UNRAVELLING THE PATHOGENESIS OF GLAUCOMA The Presidential Symposium provided new insights into the pathogenesis of normal tension glaucoma, a type of glaucoma that occurs where the untreated intraocular pressure (IOP) is consistently measured within normal limits. This condition is more prevalent in certain Asian populations, particularly so in Japan, the virtual host country.
Professor Ki Ho Park… reports that Helicobacter pylori (H. pylori) infection may increase the risk of normal tension glaucoma
Professor Jost Jonas, Chairman of the Department of Ophthalmology of Medical Faculty Mannheim at Heidelberg University in Germany, discussed the latest research examining translaminar pressure differences and ocular blood flow in normal tension glaucoma. Prof Jonas highlighted the morphological differences between glaucoma and vascular optic neuropathies. Other than in giant cell arteritis, thinning of the neuroretinal rim is unique to glaucoma and is not seen in vascular optic neuropathies. Similarly, in glaucoma there is enlargement of the parapapillary beta-zone. In areas of beta-zone parapapillary atrophy, retinal pigment epithelium and photoreceptors are absent and choroidal vessels with underlying sclera are visible. These clear morphological differences suggest that normal tension glaucoma is not purely a problem of impaired vascular perfusion. Rather, patients with normal tension glaucoma may have low orbital cerebrospinal fluid (CSF) pressure, which provides counter-pressure to IOP, leading to an increased translaminar pressure gradient. Prof Jonas quoted a landmark study by Ren et al showing that patients with normal tension glaucoma have lower CSF pressure, measured by lumbar puncture, than both people without glaucoma and patients with primary open angle glaucoma (POAG). This study examined 43 patients with open-angle glaucoma (14 with normal IOP, and 29 with an elevated IOP) and 71 subjects without glaucoma. Lumbar CSF pressure was significantly (P<0.001) lower in the normal IOP glaucoma group (9.5 ± 2.2 mmHg) than in the high IOP glaucoma group (11.7 ± 2.7 mmHg) or the control group (12.9 ± 1.9 mmHg). Further supporting an association between CSF pressure and glaucoma, patients with lower CSF pressure and a higher translaminar pressure gradient tended to have worse glaucoma.

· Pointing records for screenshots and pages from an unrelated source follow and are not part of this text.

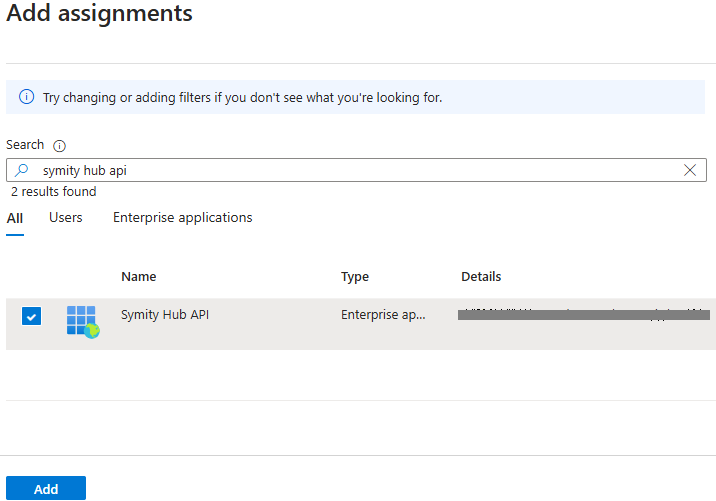Click the Symity Hub API application icon
The width and height of the screenshot is (716, 501).
pos(83,321)
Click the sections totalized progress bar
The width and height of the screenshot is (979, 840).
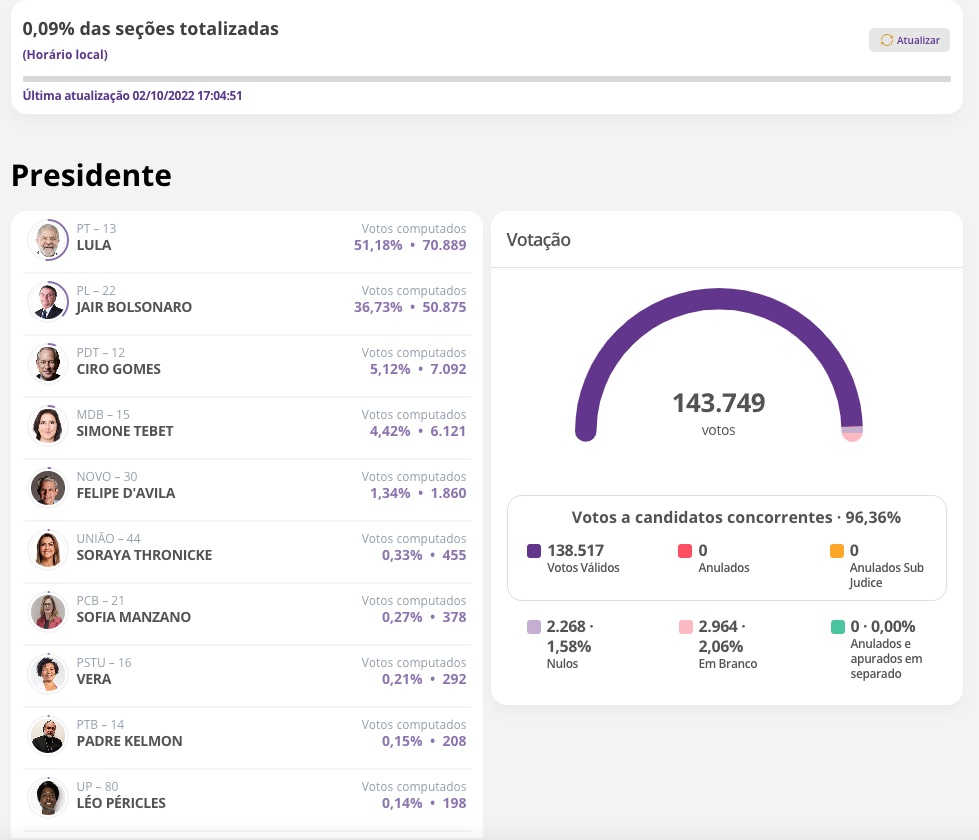(486, 78)
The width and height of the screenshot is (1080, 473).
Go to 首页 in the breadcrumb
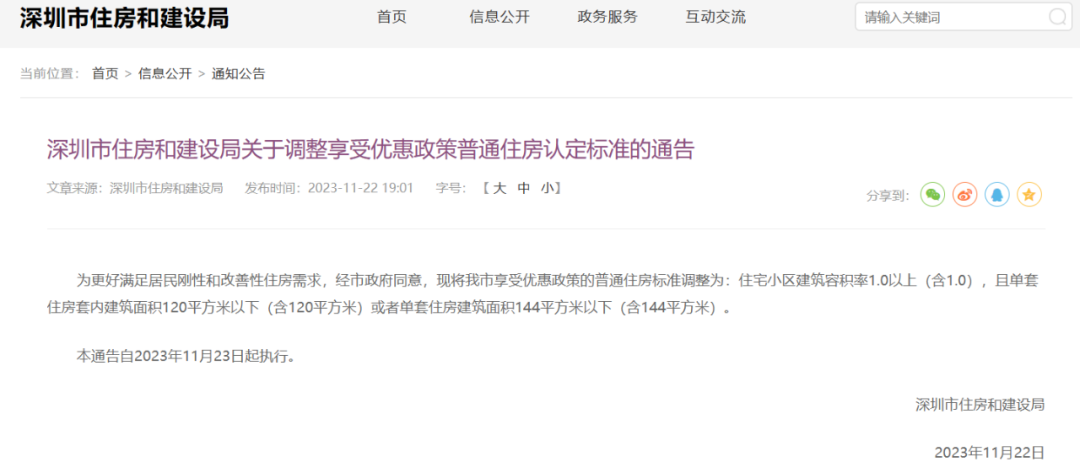click(x=105, y=74)
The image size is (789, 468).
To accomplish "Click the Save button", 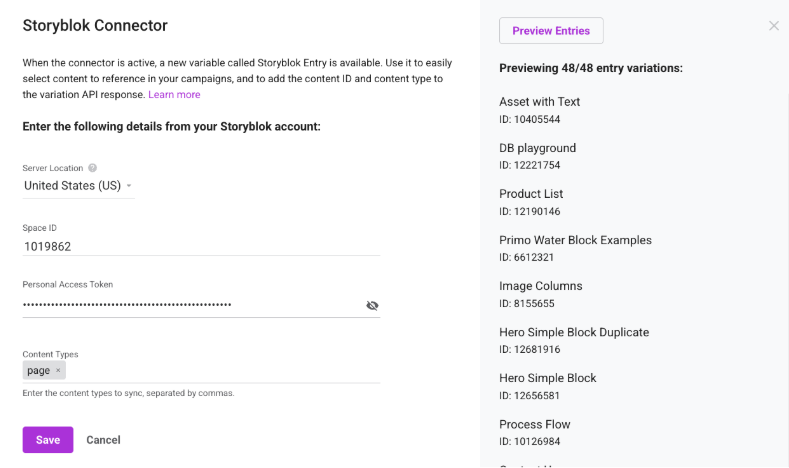I will coord(48,440).
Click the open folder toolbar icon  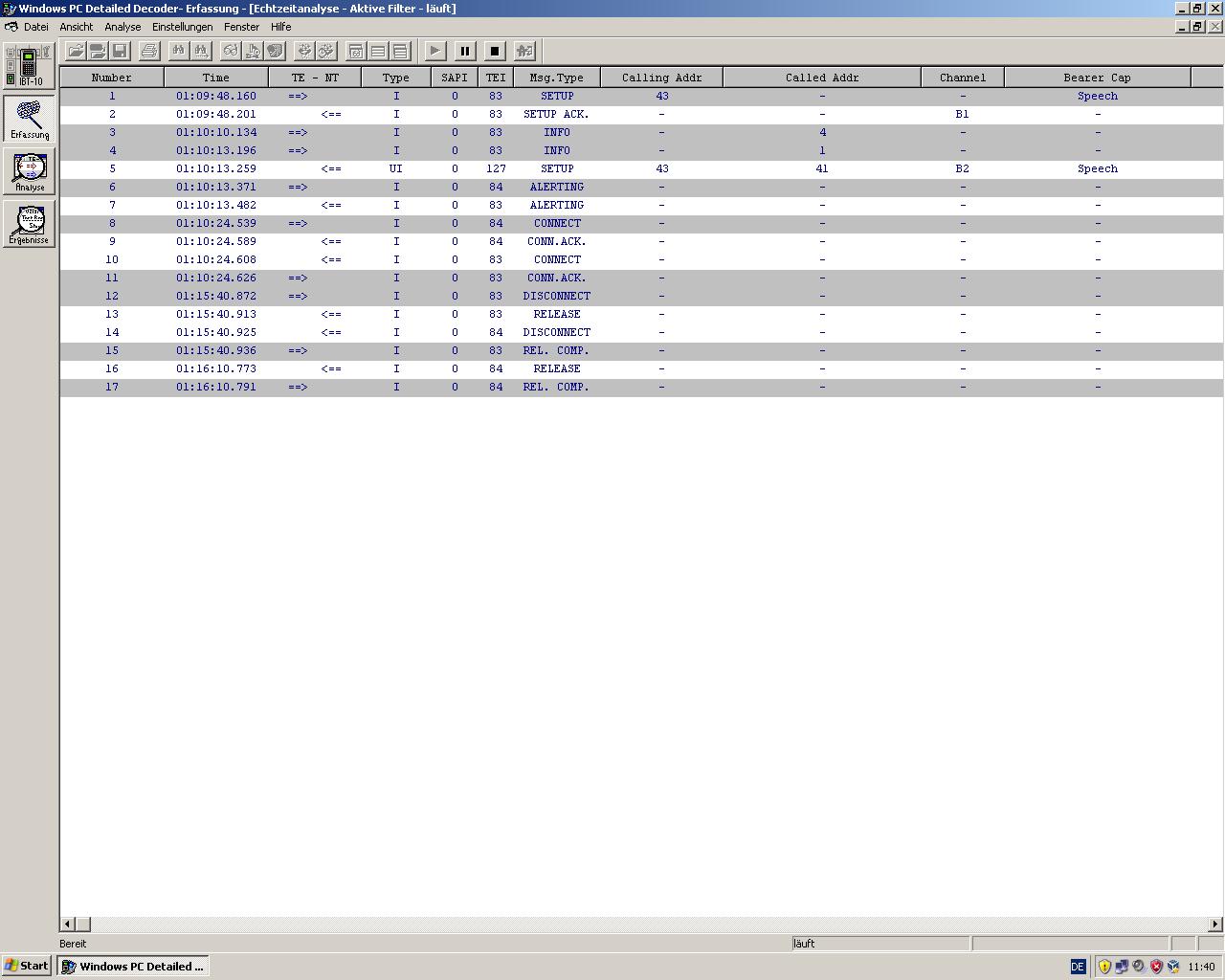tap(75, 51)
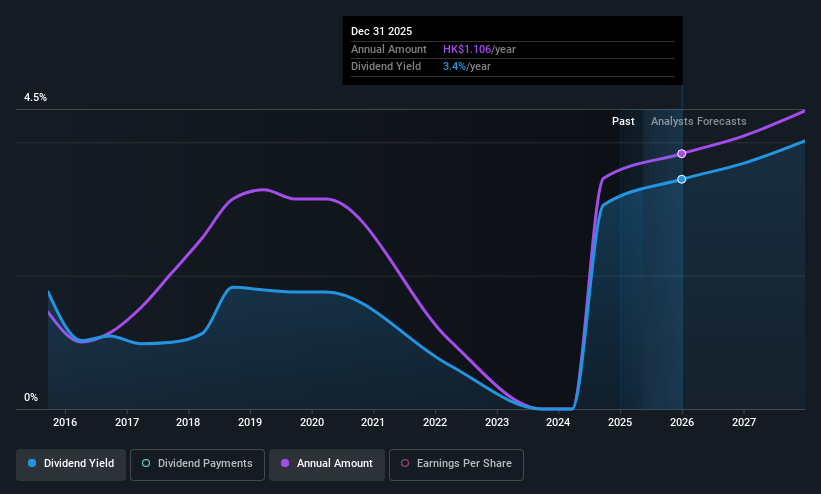821x494 pixels.
Task: Click the 2024 x-axis year label
Action: (558, 422)

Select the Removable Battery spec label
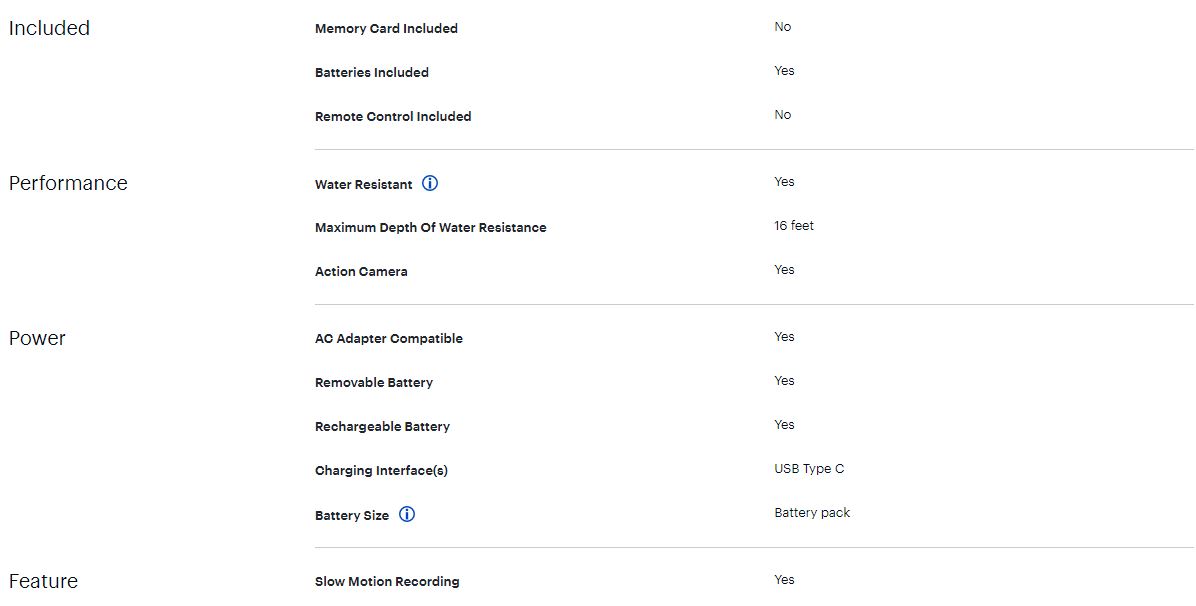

Professor Ki Ho Park, Professor of Ophthalmology at the Seoul National University College of Medicine, discussed the systemic and ocular risk factors for normal tension glaucoma. Interestingly, he reports that Helicobacter pylori (H. pylori) infection may increase the risk of normal tension glaucoma. H. pylori is a type of bacteria that lives in the digestive track that can cause chronic inflammation, gastric ulcers, and even gastric cancer in some individuals. Prof Park’s group found that patients with normal tension glaucoma were more likely to have positive serology for H. pylori-specific immunoglobulin G antibodies than healthy controls. In a retrospective study of 100 patients with normal tension glaucoma and 88 controls, there were statistically significant differences in serology between the two groups, with normal tension glaucoma patients being 2.05 times more likely to have positive H. pylori serology (P = 0.02). It is speculated that H. pylori infection may lead to breakdown of the blood-brain barrier and the release of proinflammatory cytokines, resulting in oxidative stress, apoptosis, and optic nerve head damage. Prof Park suggests that disc haemorrhages and parapapillary atrophy may be clinical indicators of breakdown of the blood-brain barrier. As both beta-zone parapapillary atrophy and disc haemorrhage are known risk factors for glaucomatous progression, they are important signs for optometrists and ophthalmologists to pay careful attention to in patients with glaucoma.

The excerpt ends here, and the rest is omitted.